È questo il principio enunciato dalla Corte di Cassazione con la sentenza n. 33741 depositata il 16 settembre 2010
Integra il reato di estorsione il comportamento del creditore che utilizzi la forza e le minacce, anche se dall' "esteriore apparenza di legale" per richiedere il credito vantato nei confronti del debitore. È questo il principio enunciato dalla Corte di Cassazione con la sentenza n. 33741 depositata il 16 settembre 2010, in particolare dalla sesta sezione penale che, dopo aver rigettato il ricorso proposto dal creditore già agli arresti domiciliari
, avverso la misura cautelare preventiva, ha spiegato che il comportamento del creditore nei confronti del debitore non può considerarsi come "esercizio arbitrario delle proprie ragioni" sia per la sproporzione della somma pretesa, e sia per la modalità con cui si è richiesto il pagamento.
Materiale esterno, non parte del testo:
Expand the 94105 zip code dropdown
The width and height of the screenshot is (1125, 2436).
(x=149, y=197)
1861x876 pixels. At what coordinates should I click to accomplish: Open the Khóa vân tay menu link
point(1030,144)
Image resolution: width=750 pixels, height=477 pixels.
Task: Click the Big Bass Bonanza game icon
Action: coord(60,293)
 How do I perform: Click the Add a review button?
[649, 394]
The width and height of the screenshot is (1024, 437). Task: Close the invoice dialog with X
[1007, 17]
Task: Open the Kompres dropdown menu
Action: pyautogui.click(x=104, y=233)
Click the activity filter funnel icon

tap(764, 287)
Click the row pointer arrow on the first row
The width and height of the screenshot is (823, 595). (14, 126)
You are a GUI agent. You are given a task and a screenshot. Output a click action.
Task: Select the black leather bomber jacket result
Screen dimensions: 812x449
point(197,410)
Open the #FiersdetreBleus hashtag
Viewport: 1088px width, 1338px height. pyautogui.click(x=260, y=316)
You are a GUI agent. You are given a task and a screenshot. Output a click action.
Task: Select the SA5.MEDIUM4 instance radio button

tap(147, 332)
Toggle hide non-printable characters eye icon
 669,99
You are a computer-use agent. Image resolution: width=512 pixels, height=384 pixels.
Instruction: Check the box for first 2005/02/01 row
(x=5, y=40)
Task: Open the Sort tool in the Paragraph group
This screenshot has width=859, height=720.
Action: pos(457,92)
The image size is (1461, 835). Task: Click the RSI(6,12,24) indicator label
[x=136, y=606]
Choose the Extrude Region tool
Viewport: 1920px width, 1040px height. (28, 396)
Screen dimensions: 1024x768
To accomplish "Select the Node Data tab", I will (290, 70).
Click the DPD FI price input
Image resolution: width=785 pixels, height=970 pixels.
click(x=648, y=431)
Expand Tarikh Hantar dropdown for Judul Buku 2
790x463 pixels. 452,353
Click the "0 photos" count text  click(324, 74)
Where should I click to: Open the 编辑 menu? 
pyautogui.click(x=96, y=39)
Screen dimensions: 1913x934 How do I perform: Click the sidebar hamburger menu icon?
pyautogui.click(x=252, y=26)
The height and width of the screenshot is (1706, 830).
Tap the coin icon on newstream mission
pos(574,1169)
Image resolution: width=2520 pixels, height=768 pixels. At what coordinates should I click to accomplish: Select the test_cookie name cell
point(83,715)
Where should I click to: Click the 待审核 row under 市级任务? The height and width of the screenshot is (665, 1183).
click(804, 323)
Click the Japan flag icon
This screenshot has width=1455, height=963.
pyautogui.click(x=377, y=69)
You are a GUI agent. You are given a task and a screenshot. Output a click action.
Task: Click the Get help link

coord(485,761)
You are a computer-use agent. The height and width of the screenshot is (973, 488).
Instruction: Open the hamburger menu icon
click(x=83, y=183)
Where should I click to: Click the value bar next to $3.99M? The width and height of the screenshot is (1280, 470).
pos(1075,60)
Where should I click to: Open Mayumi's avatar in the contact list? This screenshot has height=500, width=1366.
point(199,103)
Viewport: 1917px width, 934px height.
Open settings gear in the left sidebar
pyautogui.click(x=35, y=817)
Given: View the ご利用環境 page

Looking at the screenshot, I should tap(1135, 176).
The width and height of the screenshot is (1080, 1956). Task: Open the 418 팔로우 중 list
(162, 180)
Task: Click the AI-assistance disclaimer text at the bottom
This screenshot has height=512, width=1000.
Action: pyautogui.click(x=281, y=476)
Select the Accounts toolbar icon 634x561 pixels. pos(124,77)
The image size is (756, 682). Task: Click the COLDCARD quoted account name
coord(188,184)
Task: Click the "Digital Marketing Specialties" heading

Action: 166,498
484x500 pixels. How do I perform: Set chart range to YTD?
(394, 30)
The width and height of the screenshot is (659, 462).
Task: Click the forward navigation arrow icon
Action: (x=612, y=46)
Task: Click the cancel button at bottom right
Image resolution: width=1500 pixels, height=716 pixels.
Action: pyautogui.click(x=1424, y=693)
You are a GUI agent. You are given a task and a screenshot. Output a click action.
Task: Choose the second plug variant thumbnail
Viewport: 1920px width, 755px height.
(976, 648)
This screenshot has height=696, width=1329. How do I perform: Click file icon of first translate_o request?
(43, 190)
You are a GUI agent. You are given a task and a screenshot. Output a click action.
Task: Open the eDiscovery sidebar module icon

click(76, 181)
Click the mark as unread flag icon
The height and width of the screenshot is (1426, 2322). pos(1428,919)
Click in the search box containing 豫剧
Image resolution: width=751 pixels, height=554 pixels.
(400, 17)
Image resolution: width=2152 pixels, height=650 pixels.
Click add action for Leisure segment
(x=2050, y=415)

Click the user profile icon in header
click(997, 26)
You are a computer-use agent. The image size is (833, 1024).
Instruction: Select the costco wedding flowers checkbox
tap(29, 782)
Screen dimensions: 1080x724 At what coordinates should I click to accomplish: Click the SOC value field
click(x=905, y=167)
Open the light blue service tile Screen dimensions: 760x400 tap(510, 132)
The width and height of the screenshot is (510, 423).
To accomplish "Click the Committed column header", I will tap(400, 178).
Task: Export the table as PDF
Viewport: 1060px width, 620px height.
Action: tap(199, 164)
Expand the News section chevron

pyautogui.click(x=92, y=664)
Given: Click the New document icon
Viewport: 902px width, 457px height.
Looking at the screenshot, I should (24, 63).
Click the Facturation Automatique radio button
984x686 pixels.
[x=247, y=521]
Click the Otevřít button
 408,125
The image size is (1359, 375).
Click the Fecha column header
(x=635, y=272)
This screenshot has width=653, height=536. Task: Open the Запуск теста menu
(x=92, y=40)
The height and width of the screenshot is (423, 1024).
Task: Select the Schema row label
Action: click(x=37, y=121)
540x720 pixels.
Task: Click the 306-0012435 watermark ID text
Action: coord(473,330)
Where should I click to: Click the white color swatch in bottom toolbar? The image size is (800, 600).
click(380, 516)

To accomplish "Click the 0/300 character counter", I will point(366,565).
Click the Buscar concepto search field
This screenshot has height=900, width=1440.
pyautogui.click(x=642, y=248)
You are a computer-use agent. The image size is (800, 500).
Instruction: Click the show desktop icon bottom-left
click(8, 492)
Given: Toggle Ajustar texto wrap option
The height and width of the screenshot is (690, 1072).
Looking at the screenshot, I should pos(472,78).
Come si legge dalla parte motiva della sentenza di legittimità, infatti, la minaccia, "è consistita un un'apprezzabile pressione psichica esercitata abilmente dall'imputato che ha rappresentato alla vittima una serie di conseguenze negative in caso di mancato pagamento del credito vantato, alludendo all'intervento di persone "poco raccomandabili" che gestivano la società creditrice e prospettandogli, indirettamente, uno stato di pericolo per la sua stessa incolumità personale". La Corte ha poi spiegato che "una minaccia dall'esteriore apparenza di legalità può costituire illegittima intimidazione idonea a integrare l'elemento materiale del reato di estorsione
nel caso in cui è finalizzata ad ottenere un profitto ingiusto e dunque non la controprestazione dovuta; nella specie, la valenza intimidatoria della minaccia è costituita anche dalla rilevata sproporzione tra credito originario e somma pretesa, situazione che trasforma la richiesta di una prestazione in un risultato iniquo perché ampiamente esorbitante rispetto a quanto si sarebbe conseguito attraverso l'esercizio del diritto, che viene strumentalizzato per uno scopo contra ius."